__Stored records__
= = =

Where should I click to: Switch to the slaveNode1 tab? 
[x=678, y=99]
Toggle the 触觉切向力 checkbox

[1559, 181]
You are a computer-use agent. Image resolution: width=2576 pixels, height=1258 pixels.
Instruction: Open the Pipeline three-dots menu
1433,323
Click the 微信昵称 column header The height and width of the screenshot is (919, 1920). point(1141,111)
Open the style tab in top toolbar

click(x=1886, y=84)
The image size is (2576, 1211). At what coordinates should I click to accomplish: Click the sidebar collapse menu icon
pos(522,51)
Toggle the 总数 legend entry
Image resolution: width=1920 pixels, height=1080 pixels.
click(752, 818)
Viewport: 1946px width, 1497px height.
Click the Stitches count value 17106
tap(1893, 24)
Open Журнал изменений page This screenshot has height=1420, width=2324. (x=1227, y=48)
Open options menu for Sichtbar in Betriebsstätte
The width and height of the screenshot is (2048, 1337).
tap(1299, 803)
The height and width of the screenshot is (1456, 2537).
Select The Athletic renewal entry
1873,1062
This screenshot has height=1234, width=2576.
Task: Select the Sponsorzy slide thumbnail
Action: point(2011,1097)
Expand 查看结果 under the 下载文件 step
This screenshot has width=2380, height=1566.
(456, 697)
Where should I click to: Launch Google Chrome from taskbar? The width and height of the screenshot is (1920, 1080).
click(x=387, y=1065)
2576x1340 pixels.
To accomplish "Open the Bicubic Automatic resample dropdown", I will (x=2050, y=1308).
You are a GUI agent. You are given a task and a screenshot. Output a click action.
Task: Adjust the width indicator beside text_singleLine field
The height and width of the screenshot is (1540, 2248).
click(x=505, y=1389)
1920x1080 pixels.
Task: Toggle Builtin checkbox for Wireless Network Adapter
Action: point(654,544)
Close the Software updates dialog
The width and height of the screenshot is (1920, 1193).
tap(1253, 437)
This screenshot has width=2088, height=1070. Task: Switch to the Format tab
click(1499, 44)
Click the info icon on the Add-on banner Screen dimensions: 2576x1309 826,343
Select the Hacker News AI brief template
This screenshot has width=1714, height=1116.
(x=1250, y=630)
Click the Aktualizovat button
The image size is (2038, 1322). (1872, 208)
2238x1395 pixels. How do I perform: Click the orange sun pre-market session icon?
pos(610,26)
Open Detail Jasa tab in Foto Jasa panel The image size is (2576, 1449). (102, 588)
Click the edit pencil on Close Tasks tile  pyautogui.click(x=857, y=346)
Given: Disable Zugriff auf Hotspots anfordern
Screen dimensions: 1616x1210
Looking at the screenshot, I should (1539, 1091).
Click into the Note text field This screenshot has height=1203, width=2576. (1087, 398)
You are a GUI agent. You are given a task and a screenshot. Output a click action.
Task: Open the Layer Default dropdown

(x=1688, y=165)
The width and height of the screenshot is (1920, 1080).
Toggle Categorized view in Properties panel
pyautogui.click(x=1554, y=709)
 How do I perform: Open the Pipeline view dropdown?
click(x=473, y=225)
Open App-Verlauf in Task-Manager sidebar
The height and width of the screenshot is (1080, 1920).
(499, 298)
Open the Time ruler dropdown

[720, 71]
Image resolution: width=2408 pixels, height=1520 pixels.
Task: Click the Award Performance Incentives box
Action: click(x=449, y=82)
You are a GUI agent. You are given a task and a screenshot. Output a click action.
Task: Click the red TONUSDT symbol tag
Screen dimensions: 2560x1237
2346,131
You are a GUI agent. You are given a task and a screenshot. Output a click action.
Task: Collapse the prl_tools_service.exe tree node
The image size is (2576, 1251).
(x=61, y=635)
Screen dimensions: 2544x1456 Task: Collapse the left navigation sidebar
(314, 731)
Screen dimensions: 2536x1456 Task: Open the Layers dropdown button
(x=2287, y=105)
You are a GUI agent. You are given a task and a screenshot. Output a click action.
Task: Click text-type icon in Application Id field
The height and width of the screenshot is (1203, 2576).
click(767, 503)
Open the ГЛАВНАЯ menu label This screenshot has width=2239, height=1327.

= = =

__What you will do__
Every entry must be output again, exactly as written above.

__Solution for this problem__
Where should I click to: Switch to the slaveNode1 tab? 
[x=678, y=99]
Toggle the 触觉切向力 checkbox

[1559, 181]
You are a computer-use agent. Image resolution: width=2576 pixels, height=1258 pixels.
Instruction: Open the Pipeline three-dots menu
1433,323
Click the 微信昵称 column header The height and width of the screenshot is (919, 1920). point(1141,111)
Open the style tab in top toolbar

click(x=1886, y=84)
The image size is (2576, 1211). At what coordinates should I click to accomplish: Click the sidebar collapse menu icon
pos(522,51)
Toggle the 总数 legend entry
Image resolution: width=1920 pixels, height=1080 pixels.
click(752, 818)
Viewport: 1946px width, 1497px height.
Click the Stitches count value 17106
tap(1893, 24)
Open Журнал изменений page This screenshot has height=1420, width=2324. (x=1227, y=48)
Open options menu for Sichtbar in Betriebsstätte
The width and height of the screenshot is (2048, 1337).
tap(1299, 803)
The height and width of the screenshot is (1456, 2537).
Select The Athletic renewal entry
1873,1062
This screenshot has height=1234, width=2576.
Task: Select the Sponsorzy slide thumbnail
Action: point(2011,1097)
Expand 查看结果 under the 下载文件 step
This screenshot has width=2380, height=1566.
(456, 697)
Where should I click to: Launch Google Chrome from taskbar? The width and height of the screenshot is (1920, 1080).
click(x=387, y=1065)
2576x1340 pixels.
To accomplish "Open the Bicubic Automatic resample dropdown", I will (x=2050, y=1308).
You are a GUI agent. You are given a task and a screenshot. Output a click action.
Task: Adjust the width indicator beside text_singleLine field
The height and width of the screenshot is (1540, 2248).
click(x=505, y=1389)
1920x1080 pixels.
Task: Toggle Builtin checkbox for Wireless Network Adapter
Action: point(654,544)
Close the Software updates dialog
The width and height of the screenshot is (1920, 1193).
tap(1253, 437)
This screenshot has width=2088, height=1070. Task: Switch to the Format tab
click(1499, 44)
Click the info icon on the Add-on banner Screen dimensions: 2576x1309 826,343
Select the Hacker News AI brief template
This screenshot has width=1714, height=1116.
(x=1250, y=630)
Click the Aktualizovat button
The image size is (2038, 1322). (1872, 208)
2238x1395 pixels. How do I perform: Click the orange sun pre-market session icon?
pos(610,26)
Open Detail Jasa tab in Foto Jasa panel The image size is (2576, 1449). (102, 588)
Click the edit pencil on Close Tasks tile  pyautogui.click(x=857, y=346)
Given: Disable Zugriff auf Hotspots anfordern
Screen dimensions: 1616x1210
Looking at the screenshot, I should (1539, 1091).
Click into the Note text field This screenshot has height=1203, width=2576. (1087, 398)
You are a GUI agent. You are given a task and a screenshot. Output a click action.
Task: Open the Layer Default dropdown

(x=1688, y=165)
The width and height of the screenshot is (1920, 1080).
Toggle Categorized view in Properties panel
pyautogui.click(x=1554, y=709)
 How do I perform: Open the Pipeline view dropdown?
click(x=473, y=225)
Open App-Verlauf in Task-Manager sidebar
The height and width of the screenshot is (1080, 1920).
(499, 298)
Open the Time ruler dropdown

[720, 71]
Image resolution: width=2408 pixels, height=1520 pixels.
Task: Click the Award Performance Incentives box
Action: click(x=449, y=82)
You are a GUI agent. You are given a task and a screenshot. Output a click action.
Task: Click the red TONUSDT symbol tag
Screen dimensions: 2560x1237
2346,131
You are a GUI agent. You are given a task and a screenshot. Output a click action.
Task: Collapse the prl_tools_service.exe tree node
The image size is (2576, 1251).
(x=61, y=635)
Screen dimensions: 2544x1456 Task: Collapse the left navigation sidebar
(314, 731)
Screen dimensions: 2536x1456 Task: Open the Layers dropdown button
(x=2287, y=105)
You are a GUI agent. You are given a task and a screenshot. Output a click action.
Task: Click text-type icon in Application Id field
The height and width of the screenshot is (1203, 2576).
click(767, 503)
Open the ГЛАВНАЯ menu label This screenshot has width=2239, height=1327.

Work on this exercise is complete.